The whole situation makes me feel rather like my trust in the company was misplaced all along. I was led to believe that they cared about helping everyone homeschool no matter how poor they are or how simple they need to make it to have it work for their family. Now I see a company which has done a 180 to support and push for micro-schools even OVER homeschooling and cater to those homeschooling parents who are more well-off financially. Feels like a bait-and-switch. 

Will I ever use the materials I bought from them again? Some of them, yes. As I think I have mentioned before in other posts, some of the package components didn't work for us and some of the books I found to be questionable in content. However many of the various components were very educational and enjoyable. Most of what MFW sells are items that are curated from various other companies. I own K, 1st, Adventures, and the whole Family Cycle already and had bought extra student sheets for many of them along the way, so I may well use these packages again at some point. I would say it's even probable that I would use something I liked and own and even have backup consumables for and had always intended on using again. It's not that I think the product has no merit, I just can't support things with my money that I feel are predatory, dishonest, ineffective, useless, wasteful, etc. and in my personal opinion some of those negative descriptions apply to some of the products they offer in packages that you can't take apart. I have begun to feel uneasy about MFW as a company in the last few years, uneasy about their current advocation of micro-schools over homeschools, uneasy about trusting them to buy their packages blind and know that I'm not going to be giving money to companies producing spiritually-questionable products. Therefore I will indeed continue to use what components I already own that I don't find morally or spiritually questionable, but will I buy from them again? Very unlikely. If I liked a component that much I would go to the company that actually produces it and buy it there. 

And on that note, I will say I have been very grateful for the wide variety of curriculum brands that MFW has exposed me to. I have been able to find many wonderful things that suit my family very well after hearing/trying the brand name through MFW. For that, I will always be grateful, and for the good memories from the years it was the perfect fit for my family. I simply no longer wish to support what I've been seeing from them in the last few years.

Data excerpts:
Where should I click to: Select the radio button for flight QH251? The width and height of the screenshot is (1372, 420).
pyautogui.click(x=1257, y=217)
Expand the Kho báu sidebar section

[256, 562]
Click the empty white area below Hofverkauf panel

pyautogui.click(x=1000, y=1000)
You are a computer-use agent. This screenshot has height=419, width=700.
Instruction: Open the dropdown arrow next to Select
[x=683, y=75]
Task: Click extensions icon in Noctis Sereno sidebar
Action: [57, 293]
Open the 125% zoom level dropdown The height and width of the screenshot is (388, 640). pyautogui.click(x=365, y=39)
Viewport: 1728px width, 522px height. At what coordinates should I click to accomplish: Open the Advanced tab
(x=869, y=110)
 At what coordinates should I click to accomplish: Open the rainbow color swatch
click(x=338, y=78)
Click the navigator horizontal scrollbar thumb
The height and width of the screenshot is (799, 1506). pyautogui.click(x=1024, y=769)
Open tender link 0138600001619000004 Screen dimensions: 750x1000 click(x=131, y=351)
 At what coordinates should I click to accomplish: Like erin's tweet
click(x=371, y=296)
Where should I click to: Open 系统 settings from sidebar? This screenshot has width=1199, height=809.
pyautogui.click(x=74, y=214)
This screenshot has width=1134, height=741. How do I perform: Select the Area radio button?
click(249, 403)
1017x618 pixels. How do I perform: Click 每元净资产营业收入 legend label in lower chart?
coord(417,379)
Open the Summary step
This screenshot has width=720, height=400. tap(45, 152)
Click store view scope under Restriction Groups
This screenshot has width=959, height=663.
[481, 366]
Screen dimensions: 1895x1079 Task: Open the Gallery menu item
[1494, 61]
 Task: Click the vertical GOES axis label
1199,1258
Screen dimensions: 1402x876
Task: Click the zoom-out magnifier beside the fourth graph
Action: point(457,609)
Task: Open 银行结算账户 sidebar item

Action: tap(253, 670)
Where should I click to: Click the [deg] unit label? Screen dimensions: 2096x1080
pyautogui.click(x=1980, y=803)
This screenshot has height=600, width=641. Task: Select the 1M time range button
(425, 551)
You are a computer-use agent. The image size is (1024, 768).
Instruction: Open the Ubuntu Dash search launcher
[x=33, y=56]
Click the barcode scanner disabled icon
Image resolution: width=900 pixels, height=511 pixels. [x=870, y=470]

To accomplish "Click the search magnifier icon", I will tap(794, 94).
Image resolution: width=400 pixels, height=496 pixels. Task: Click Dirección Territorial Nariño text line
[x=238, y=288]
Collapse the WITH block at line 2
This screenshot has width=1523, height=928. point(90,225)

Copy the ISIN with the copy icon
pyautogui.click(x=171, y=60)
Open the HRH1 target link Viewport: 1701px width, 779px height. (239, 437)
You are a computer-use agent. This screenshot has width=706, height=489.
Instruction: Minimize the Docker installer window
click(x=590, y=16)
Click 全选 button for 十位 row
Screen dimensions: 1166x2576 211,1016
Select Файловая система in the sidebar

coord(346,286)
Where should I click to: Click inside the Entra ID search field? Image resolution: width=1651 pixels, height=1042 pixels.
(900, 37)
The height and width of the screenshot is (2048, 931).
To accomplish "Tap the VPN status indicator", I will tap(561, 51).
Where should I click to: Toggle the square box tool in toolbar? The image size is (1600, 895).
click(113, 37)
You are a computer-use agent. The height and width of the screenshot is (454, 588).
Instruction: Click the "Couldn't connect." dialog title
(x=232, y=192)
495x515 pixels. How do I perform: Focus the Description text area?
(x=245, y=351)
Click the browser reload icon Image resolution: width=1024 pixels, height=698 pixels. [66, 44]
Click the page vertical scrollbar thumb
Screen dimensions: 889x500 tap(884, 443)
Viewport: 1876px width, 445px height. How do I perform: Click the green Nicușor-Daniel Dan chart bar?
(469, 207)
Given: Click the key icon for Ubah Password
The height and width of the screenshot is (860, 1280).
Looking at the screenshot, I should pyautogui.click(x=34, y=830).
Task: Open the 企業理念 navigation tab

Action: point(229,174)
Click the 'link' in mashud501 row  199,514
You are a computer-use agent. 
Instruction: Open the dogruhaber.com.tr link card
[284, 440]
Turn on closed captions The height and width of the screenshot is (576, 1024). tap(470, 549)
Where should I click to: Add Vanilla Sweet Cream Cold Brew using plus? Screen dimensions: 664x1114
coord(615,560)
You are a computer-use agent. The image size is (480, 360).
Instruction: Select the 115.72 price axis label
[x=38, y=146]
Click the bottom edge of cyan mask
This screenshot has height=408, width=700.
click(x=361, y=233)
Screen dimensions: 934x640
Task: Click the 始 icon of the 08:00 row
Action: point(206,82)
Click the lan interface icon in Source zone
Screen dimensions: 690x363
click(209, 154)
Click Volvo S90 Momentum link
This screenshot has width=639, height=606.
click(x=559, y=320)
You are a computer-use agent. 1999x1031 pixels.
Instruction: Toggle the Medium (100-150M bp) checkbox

Work order: In the MFW homeschool text, say whether each statement agrees with it. For each, answer yes or no and quote the words that decide it. (a) The writer plans to keep using some MFW components already owned. (b) The writer says MFW makes most of the items it sells. (c) The writer already owns the whole Family Cycle.

Answer section:
(a) Yes: "Therefore I will indeed continue to use what components I already own that I don't find morally or spiritually questionable"
(b) No: "Most of what MFW sells are items that are curated from various other companies."
(c) Yes: "I own K, 1st, Adventures, and the whole Family Cycle already"